Stored data entries:
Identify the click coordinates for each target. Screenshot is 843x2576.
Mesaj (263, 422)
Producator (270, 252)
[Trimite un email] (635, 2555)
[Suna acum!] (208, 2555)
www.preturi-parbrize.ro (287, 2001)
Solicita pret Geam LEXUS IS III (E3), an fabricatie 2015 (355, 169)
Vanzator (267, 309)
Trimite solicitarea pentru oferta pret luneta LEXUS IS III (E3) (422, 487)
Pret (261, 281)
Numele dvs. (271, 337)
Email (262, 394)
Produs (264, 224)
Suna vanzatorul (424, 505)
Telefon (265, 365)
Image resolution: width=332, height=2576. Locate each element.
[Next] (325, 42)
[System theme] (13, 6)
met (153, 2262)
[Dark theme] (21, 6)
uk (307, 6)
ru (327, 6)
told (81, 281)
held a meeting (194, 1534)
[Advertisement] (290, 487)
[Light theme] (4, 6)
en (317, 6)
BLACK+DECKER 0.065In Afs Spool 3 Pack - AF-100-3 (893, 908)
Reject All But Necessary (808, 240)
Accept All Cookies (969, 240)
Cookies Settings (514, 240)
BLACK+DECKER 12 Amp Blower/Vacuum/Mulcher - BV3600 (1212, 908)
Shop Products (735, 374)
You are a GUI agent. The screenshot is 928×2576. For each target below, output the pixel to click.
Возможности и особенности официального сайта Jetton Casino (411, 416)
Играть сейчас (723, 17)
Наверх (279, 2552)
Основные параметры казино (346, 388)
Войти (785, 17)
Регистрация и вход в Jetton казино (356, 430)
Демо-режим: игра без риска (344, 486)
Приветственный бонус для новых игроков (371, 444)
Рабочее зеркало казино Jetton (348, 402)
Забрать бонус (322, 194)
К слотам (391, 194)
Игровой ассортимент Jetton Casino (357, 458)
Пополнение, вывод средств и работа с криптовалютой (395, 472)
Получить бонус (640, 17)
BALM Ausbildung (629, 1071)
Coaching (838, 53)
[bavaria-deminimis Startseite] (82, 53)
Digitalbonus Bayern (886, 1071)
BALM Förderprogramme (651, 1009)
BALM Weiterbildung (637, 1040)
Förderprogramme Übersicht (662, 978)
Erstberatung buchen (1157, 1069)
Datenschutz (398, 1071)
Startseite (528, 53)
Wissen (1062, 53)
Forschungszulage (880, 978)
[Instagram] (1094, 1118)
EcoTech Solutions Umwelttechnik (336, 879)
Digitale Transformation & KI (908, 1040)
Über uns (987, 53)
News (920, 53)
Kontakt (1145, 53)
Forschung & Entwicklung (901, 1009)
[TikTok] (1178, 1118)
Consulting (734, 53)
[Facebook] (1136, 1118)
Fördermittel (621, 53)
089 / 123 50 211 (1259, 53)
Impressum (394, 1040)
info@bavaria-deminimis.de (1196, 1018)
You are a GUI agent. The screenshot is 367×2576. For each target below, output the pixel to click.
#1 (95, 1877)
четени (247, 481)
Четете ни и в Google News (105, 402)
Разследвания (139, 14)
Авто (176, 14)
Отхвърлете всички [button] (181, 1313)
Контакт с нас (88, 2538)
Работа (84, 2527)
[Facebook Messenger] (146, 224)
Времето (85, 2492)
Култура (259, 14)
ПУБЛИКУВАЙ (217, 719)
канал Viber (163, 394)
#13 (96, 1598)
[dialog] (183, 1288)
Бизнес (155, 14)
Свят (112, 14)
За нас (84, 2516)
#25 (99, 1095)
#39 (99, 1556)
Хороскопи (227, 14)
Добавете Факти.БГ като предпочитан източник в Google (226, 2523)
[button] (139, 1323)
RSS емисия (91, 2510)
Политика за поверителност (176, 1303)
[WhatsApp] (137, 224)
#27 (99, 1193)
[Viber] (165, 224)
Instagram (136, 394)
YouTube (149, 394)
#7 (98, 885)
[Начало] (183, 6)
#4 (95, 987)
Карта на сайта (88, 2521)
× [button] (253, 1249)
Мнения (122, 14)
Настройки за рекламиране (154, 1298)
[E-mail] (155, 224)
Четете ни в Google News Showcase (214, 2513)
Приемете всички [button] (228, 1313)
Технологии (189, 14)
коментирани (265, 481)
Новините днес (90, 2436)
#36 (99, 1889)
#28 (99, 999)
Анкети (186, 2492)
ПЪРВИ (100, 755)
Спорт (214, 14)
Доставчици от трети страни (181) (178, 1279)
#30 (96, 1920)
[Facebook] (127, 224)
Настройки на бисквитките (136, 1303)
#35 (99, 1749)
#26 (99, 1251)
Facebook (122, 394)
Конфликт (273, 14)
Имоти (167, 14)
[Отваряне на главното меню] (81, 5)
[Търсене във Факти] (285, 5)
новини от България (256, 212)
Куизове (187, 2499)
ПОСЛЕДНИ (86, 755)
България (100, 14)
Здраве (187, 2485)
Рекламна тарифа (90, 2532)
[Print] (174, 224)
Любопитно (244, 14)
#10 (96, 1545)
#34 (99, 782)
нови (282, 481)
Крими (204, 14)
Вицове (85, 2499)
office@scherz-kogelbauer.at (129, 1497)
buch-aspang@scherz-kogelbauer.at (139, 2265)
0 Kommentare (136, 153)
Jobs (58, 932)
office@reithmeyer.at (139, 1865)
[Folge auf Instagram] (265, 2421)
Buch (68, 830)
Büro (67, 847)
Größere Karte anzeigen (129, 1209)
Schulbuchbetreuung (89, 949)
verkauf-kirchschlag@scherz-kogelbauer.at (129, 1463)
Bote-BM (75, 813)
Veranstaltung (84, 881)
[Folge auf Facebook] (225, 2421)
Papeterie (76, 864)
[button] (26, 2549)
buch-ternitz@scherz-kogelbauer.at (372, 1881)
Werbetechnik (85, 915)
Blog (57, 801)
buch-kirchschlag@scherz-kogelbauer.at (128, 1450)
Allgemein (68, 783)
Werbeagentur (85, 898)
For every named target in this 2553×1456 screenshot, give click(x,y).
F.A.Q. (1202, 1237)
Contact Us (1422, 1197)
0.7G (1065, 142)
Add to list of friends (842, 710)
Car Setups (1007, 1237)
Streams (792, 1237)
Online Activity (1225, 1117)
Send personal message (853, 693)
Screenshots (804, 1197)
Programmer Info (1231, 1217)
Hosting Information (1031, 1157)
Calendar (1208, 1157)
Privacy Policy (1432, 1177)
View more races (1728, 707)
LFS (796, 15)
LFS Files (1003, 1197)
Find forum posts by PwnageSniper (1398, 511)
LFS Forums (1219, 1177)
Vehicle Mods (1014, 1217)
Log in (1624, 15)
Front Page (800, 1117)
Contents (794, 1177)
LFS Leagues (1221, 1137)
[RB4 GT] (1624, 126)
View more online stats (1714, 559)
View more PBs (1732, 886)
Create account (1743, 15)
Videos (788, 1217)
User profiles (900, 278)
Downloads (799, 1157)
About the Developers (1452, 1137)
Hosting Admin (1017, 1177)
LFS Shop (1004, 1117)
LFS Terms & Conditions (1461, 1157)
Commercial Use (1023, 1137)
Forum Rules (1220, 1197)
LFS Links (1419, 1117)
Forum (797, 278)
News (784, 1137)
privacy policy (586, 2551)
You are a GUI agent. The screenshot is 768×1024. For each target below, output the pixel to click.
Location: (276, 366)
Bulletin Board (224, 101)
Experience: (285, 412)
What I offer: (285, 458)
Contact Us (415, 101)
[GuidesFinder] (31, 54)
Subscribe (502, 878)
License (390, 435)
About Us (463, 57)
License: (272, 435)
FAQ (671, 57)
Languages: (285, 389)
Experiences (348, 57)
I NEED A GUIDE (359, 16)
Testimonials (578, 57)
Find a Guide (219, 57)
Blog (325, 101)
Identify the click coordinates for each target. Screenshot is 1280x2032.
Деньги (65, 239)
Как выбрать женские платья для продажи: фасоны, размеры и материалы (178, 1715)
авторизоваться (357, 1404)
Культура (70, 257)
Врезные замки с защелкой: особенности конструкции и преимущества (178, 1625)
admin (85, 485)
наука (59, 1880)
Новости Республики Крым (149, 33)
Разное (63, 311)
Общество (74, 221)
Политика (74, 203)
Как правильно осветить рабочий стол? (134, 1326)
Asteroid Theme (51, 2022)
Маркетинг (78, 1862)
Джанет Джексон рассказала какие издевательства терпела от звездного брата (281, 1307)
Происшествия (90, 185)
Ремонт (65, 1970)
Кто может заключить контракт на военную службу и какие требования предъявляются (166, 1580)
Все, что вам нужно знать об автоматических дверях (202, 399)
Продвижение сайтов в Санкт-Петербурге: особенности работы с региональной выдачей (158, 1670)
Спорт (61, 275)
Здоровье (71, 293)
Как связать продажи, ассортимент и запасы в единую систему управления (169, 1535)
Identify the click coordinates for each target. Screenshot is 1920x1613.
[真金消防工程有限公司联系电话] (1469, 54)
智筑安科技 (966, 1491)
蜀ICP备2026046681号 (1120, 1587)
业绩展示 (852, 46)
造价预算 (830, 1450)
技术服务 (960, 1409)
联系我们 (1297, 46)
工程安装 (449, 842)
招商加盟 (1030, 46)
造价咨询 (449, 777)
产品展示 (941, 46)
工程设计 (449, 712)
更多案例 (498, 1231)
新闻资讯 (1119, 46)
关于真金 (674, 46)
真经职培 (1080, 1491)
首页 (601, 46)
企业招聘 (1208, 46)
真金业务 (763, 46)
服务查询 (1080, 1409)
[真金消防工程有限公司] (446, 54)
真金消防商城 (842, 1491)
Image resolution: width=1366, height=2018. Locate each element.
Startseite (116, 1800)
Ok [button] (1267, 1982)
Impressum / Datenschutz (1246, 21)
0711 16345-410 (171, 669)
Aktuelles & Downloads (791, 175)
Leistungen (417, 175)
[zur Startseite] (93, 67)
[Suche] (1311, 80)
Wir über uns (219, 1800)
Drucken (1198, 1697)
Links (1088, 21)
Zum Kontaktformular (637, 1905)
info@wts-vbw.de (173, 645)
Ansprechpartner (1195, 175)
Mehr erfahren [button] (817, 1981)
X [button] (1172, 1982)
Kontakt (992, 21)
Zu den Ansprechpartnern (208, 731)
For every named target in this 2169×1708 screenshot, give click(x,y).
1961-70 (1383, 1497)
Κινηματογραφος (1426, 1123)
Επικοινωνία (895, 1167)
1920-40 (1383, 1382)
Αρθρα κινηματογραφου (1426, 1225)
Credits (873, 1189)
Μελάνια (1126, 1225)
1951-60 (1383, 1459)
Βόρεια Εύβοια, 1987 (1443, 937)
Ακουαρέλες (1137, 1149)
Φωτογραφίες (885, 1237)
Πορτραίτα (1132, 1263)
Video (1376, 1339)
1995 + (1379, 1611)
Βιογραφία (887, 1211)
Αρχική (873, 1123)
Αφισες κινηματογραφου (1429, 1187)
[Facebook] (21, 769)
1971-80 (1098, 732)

* WHAT IS BEING ASKED: What is needed is a verbatim copy of every line in the records above from the one containing "News (784, 1137)" down to the one containing "Subscribe (502, 878)", both included, and nothing more.

* REPLY:
News (784, 1137)
privacy policy (586, 2551)
You are a GUI agent. The screenshot is 768×1024. For each target below, output the pixel to click.
Location: (276, 366)
Bulletin Board (224, 101)
Experience: (285, 412)
What I offer: (285, 458)
Contact Us (415, 101)
[GuidesFinder] (31, 54)
Subscribe (502, 878)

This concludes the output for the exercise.